Why isn't this measurement of performance consistent?

I have a query:

MATCH (m:Product)
WHERE  'beautify' IN  m._effect
RETURN properties(m) as properties LIMIT 1

I used logger to measure the time spent just on the query:

print(cypher)
        logger.info('before query ...')
        result = tx.run(cypher)
        logger.info('after query ...')

And the result through the Python Bolt Driver is blow:

2020-11-19 19:33:54,841 - kg_api - INFO - 461 - before query ...
2020-11-19 19:33:54,895 - kg_api - INFO - 463 - after query ...

So the time is 895-841, which is 54 milliseconds. However, in the Neo4j Browser, the same query it shows it only takes 8 milliseconds:

Started streaming 1 records after 1 ms and completed after 8 ms.

In both measurements, I repeated the query many times, and the two measurements are very different.
Is this two measurements comparable?

Depending on the size of your DB, the query cache can cause some variability of speed. That is, if the results of the query (plus intermediate results) cause a lot of cache misses, then the query will slow down. If other queries cause the cache to lose the results you want later, your query will perform slower again.

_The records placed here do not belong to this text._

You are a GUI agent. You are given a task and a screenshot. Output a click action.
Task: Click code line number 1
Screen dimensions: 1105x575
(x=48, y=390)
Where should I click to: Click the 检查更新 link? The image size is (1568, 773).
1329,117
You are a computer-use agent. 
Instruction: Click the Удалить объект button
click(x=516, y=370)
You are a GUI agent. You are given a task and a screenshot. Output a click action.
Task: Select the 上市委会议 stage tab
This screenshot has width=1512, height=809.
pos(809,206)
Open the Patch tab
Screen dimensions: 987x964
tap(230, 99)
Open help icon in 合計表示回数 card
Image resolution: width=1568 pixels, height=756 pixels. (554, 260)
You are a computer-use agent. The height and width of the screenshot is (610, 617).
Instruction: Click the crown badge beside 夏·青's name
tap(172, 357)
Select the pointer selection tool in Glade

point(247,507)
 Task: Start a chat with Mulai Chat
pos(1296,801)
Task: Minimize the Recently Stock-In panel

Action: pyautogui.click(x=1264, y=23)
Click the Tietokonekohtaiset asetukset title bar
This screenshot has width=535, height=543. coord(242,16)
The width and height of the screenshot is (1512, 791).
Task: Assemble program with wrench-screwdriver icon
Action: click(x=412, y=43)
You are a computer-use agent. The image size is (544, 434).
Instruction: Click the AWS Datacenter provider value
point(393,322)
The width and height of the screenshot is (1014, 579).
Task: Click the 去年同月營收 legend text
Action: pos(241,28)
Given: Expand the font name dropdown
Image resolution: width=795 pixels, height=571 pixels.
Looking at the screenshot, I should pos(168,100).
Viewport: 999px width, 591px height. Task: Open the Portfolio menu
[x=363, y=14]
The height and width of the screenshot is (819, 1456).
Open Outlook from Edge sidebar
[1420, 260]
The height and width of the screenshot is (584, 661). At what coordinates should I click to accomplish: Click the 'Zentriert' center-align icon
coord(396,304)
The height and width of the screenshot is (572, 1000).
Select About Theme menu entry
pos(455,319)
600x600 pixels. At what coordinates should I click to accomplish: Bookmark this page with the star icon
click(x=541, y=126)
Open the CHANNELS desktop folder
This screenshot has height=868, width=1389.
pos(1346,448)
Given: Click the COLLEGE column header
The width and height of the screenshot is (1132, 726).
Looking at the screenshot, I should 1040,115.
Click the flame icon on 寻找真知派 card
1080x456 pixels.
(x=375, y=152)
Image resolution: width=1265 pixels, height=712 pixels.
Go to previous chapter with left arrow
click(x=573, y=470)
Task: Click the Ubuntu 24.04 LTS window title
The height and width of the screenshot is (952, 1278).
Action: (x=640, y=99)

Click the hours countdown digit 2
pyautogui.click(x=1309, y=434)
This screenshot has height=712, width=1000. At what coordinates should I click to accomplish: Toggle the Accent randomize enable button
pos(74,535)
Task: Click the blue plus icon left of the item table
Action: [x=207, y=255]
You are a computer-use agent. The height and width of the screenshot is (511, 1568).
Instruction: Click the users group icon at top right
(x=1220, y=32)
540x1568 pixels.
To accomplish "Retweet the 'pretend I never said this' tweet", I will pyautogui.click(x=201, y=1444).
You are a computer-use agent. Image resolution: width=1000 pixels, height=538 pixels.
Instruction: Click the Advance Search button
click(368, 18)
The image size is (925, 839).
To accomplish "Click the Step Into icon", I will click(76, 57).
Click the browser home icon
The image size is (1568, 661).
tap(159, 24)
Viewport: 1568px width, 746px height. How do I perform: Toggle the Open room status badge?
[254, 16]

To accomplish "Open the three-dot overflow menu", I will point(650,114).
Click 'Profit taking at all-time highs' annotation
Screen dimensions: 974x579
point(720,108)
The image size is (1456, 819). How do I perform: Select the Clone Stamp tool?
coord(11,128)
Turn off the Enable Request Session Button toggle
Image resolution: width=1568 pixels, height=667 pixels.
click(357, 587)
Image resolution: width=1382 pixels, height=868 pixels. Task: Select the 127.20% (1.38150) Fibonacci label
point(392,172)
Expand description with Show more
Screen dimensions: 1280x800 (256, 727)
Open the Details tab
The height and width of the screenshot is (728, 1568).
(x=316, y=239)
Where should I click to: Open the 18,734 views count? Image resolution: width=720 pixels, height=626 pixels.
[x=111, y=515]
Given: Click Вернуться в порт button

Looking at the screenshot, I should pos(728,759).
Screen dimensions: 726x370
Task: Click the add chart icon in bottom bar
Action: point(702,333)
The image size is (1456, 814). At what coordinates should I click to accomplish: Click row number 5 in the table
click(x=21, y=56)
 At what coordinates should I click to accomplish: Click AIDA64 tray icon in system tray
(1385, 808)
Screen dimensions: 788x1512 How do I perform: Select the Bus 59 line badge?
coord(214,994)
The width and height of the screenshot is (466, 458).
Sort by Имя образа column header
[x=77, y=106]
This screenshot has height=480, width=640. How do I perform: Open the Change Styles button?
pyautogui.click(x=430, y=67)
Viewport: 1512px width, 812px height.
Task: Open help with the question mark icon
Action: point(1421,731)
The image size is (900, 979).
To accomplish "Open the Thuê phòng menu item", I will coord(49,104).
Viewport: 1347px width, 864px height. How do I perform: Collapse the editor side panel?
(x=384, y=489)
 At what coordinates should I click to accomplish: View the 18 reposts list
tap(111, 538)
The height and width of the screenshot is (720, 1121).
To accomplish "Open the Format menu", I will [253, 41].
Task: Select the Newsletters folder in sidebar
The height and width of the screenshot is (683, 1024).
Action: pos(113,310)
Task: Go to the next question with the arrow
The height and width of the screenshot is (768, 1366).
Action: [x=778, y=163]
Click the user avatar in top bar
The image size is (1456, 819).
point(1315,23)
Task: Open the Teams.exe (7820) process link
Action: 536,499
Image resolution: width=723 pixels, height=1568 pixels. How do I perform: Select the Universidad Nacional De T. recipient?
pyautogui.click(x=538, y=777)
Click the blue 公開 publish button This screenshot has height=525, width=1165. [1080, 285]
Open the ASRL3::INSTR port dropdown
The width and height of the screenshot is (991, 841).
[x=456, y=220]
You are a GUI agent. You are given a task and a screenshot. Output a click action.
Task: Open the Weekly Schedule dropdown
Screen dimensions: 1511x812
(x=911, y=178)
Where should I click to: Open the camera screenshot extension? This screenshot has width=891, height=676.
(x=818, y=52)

So, a lot depends on the size of your DB, size of your memory, and how you configured your Neo4J DB (e.g. with more or less cache memory). Probably some other things I'm not aware of too.

a few thoughts

  • these are very different environments
  • my first guess is that the query you are measuring is very fast (we know it is below 8ms right?) and that most of what you are measuring right now is overhead for the environment specifics of each to start/stop a timer, and send/receive a query (not the query itself)
  • these times are close the limits of the timer resolution, at this level of granularity the host operating system (and other tasks running on it) will introduce timing variance

I suggest timing a longer running query, a query that takes more than a few seconds. Then you'll be measuring the query time instead of the start up / shutdown overhead. Make sure everything else is the same for both tests, remove all other variables (no load on client, no load on server, run both tests on the same machine as the database, etc..)

if we were comparing language drivers, you could start a timer, open the db connection and run 10,000 fast queries then close the connection and stop the timer (you are comparing to the browser so I didn't suggest this)